Rice University’s Student Newspaper — Since 1916

Thursday, April 25, 2024 — Houston, TX

Zach Marshall


NEWS 8/28/08 7:00pm

Freshman involvement vital for campus

Look, I know we were all freshmen once, but I think it is time we be reasonable, time we be honest with ourselves, time we sit down and say, "Enough is enough - we hate the freshmen." Every year, a wave of greedy-eyed, overzealous freshmen swarm in like gold prospectors and either steal or ruin all Rice's valuable resources and perks, which are naturally meant for the use of the upperclassmen. With their sophomoric antics (no offense, sophomores) and sociopathic, type-A personalities, these freshmen annually reduce Rice to a state of martial law: Every fall, freshmen create Soviet-era queues at the bookstore, turn Autry Court into a zoo, overrun our precious sports fields, steal all the good study spots on campus, occupy every single Fondren Library computer the one time I desperately need to print out a document, get ridiculously drunk and then puke directly outside my door on Friday night . like they do every year. Not that I am bitter.Isn't the freshmen progression slightly too predictable?

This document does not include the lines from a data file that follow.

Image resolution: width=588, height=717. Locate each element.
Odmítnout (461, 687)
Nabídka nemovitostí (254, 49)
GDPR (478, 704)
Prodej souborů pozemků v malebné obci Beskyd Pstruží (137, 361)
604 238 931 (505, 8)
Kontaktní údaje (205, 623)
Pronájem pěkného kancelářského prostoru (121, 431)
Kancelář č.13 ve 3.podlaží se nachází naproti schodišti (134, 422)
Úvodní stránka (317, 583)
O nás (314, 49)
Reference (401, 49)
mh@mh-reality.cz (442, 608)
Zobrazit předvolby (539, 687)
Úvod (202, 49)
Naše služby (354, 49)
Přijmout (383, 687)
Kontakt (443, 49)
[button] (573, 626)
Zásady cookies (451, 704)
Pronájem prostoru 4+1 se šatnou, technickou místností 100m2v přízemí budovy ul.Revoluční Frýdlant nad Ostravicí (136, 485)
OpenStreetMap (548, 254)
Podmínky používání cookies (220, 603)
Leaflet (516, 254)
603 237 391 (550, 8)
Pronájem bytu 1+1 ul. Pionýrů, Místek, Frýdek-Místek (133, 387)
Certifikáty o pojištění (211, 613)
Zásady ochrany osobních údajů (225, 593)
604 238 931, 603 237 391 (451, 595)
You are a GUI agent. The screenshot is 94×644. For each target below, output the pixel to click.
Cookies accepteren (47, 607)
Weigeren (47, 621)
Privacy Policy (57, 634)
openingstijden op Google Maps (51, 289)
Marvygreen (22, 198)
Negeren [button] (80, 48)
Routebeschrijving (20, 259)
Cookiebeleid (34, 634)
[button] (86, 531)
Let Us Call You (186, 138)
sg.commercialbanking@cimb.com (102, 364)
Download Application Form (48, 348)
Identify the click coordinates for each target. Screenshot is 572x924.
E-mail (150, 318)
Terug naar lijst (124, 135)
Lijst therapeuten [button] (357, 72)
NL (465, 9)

Each fall we witness a bunch of cocky little runts inundate the campus, flood every useful facility, ruin college aesthetics with their haughtiness, take all the KTRU bumper stickers so I can't even find the yellow letters necessary to spell "Zach is a stud," act like idiots on the weekend, slowly lose their zeal for life due to the horrors of orgo and physics classes, generally make stupid decisions and total fools of themselves and ultimately fail to rebrand themselves as something other than the pathetic geeks they were in high school. It is not until Christmas that things return to normal, i.e., when conversations are no longer routinely punctuated by a prepubescent voice behind you squeaking, "That's what SHE said!". or more accurately, not squeaking anything at all, but rather silently thinking similarly-perverted thoughts behind an awkwardly blank look. Those socially backward freshmen.